The Bank of Ireland and the EBS have announced they are to increase their standard variable rates for mortgage holders.
Bank of Ireland said it is raising its standard variable rate by 0.5%. The rate change is effective from 16 April.
Existing Bank of Ireland mortgage holders on standard variable rates will see repayments increase by between about €80 and €90 a month on a €300,000 mortgage.
Bank of Ireland said that while the increase is 'regrettable', it had no choice but to make the move.
The bank said that the cost of funding mortgages has become increasingly costly, as it is paying more to customers for deposits than it is receiving for mortgages. 'As a result of this, our current mortgage pricing is unsustainable', it stated.
AIB raised its variable mortgage interest rate by half a percentage point last month, following a similar move by Permanent TSB in February.

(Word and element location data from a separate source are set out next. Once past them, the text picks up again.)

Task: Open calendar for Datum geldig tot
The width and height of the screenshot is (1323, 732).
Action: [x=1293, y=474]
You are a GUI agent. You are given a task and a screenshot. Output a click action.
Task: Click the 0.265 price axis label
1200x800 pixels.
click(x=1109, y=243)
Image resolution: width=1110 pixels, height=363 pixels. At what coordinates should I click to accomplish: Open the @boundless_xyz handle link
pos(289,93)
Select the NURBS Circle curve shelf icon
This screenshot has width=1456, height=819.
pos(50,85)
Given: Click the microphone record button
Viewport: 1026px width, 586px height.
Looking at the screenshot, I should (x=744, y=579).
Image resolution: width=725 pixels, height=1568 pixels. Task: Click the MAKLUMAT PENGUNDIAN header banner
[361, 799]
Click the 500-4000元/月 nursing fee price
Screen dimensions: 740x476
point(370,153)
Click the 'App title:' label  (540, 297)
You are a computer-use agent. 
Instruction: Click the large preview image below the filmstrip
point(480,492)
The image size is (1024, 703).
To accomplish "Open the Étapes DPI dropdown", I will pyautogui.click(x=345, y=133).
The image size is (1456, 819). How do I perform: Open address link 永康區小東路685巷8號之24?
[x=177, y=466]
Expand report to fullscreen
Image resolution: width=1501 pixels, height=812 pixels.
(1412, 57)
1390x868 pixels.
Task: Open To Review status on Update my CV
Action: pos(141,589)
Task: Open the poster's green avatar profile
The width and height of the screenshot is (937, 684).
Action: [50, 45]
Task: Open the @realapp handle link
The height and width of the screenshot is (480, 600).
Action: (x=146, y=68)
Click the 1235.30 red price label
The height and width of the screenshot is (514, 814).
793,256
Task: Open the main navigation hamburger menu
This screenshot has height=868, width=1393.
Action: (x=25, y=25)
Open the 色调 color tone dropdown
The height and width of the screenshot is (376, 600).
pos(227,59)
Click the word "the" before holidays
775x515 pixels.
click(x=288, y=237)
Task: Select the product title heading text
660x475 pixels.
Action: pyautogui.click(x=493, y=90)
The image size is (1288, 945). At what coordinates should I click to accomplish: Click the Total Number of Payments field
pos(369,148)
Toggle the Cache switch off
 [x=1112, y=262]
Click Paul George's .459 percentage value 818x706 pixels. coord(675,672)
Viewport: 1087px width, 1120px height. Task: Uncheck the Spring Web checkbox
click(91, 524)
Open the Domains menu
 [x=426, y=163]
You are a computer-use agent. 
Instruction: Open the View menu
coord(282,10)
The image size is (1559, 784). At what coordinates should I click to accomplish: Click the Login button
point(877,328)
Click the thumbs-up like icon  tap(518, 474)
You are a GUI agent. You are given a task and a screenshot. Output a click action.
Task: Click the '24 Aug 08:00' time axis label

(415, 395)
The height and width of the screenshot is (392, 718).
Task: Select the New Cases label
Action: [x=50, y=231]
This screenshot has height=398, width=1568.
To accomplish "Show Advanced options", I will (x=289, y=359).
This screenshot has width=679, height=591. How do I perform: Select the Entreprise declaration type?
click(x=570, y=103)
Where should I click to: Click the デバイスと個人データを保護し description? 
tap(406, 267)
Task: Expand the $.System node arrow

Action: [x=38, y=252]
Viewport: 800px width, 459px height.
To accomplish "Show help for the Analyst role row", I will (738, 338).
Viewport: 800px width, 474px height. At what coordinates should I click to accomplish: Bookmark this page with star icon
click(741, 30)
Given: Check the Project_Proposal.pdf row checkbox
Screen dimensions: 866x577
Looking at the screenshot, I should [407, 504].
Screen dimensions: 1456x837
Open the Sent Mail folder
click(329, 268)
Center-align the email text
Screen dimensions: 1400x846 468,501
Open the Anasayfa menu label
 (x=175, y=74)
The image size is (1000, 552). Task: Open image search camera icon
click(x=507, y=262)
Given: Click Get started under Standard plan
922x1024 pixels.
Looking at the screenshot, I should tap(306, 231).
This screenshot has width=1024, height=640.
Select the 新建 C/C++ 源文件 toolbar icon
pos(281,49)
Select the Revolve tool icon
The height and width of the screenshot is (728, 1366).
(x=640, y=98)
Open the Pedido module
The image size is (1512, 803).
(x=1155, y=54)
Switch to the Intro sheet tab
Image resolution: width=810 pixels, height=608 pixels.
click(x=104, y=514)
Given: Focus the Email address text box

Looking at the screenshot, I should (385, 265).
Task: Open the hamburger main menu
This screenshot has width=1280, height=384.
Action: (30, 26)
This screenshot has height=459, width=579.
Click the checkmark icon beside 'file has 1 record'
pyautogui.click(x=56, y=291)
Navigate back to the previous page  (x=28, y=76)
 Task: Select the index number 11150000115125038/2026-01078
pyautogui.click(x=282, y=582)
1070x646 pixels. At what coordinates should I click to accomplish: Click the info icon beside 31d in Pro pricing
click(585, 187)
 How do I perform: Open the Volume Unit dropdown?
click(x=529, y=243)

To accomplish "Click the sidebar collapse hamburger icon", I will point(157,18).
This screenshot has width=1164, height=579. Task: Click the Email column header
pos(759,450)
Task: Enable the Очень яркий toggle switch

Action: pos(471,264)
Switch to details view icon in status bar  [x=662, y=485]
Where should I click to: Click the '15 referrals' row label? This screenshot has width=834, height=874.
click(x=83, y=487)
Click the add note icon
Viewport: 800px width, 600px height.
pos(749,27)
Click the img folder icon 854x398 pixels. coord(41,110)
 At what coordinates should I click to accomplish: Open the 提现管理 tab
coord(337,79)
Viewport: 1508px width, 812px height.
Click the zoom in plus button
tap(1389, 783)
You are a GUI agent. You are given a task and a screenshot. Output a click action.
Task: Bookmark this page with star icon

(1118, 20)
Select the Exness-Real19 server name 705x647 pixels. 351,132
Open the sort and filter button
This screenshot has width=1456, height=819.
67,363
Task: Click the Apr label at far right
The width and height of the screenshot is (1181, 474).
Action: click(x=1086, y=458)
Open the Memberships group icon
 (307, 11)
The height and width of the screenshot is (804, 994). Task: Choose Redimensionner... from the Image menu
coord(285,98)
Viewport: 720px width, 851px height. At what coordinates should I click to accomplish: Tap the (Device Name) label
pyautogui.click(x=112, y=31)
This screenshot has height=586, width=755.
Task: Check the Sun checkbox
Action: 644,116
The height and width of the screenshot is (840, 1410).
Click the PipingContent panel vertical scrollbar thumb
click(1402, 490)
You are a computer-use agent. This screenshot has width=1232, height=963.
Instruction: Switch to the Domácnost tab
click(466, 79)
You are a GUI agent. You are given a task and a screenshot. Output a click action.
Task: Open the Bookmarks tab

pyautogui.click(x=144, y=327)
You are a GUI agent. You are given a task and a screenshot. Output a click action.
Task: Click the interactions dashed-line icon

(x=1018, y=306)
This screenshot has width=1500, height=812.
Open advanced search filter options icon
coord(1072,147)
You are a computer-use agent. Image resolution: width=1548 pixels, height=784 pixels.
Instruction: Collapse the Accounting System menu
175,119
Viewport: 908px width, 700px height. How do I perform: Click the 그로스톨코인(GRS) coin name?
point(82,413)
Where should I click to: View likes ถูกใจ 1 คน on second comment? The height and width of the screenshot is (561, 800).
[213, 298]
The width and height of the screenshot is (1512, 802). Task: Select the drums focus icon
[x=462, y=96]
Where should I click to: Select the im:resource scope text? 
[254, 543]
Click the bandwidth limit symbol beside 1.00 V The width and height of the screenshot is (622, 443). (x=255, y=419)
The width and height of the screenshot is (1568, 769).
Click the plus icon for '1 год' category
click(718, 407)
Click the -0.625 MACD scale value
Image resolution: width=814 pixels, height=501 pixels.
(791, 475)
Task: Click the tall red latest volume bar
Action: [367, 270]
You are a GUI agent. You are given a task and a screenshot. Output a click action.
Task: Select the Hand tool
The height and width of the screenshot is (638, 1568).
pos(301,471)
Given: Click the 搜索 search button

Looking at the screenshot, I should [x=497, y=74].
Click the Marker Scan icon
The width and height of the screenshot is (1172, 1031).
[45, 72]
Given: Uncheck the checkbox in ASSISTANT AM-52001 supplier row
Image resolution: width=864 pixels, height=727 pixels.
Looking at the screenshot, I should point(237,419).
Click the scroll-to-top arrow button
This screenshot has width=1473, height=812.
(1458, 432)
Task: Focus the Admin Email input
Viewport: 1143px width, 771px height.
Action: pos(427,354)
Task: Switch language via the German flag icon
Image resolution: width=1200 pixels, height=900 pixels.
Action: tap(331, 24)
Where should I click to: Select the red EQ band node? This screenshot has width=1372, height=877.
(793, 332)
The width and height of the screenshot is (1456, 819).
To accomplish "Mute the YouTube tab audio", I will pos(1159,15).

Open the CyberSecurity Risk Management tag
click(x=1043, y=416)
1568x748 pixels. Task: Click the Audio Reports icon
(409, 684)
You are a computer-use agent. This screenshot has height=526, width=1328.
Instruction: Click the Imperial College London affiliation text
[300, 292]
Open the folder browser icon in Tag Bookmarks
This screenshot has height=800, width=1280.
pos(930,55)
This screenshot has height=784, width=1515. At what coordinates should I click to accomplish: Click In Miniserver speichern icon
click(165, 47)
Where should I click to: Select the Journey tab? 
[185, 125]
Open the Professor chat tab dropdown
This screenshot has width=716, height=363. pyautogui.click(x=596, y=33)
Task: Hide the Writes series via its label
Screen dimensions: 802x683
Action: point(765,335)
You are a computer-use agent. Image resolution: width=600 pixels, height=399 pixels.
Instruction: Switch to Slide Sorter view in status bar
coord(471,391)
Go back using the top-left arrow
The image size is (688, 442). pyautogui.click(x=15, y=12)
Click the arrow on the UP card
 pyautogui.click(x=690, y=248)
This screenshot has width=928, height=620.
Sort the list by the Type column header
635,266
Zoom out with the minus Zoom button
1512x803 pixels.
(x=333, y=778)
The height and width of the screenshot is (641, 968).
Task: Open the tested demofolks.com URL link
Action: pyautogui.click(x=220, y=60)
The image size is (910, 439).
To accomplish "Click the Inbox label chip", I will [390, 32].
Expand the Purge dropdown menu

Announcing pre-tax losses of €1.8bn for the nine months to the end of last December, Bank of Ireland indicated last week that it planned to increase mortgage rates in the near future.
The move follows the transfer of the bank's initial tranche of commercial property loans to the National Asset Management Agency, and comes a day after the European Central Bank announced it was keeping euro zone interest rates unchanged at 1%.
ICS Building Society, which is owned by Bank of Ireland, also announced interest rate increases across their variable rate mortgages. The changes are also effective from 16 April.
Meanwhile, the EBS has said that it will increase its standard variable rate by 0.6% from 1 May.
The building society said the current rate was no longer sustainable and that the increase would help meet the cost of funds from retail, corporate and wholesale markets.
The Chief Executive of the Consumers' Association of Ireland has said that Bank of Ireland's decision 'beggars belief'.
Dermot Jewell said consumers would find the bank's announcement 'upsetting and sickening' because of the role taxpayers had played in bailing out the banks.
Mr Jewell has predicted that the economy will suffer if the banks continued to raise their rates.
The Money, Advice and Budgeting Service says the rise will put a strain on those who are already struggling.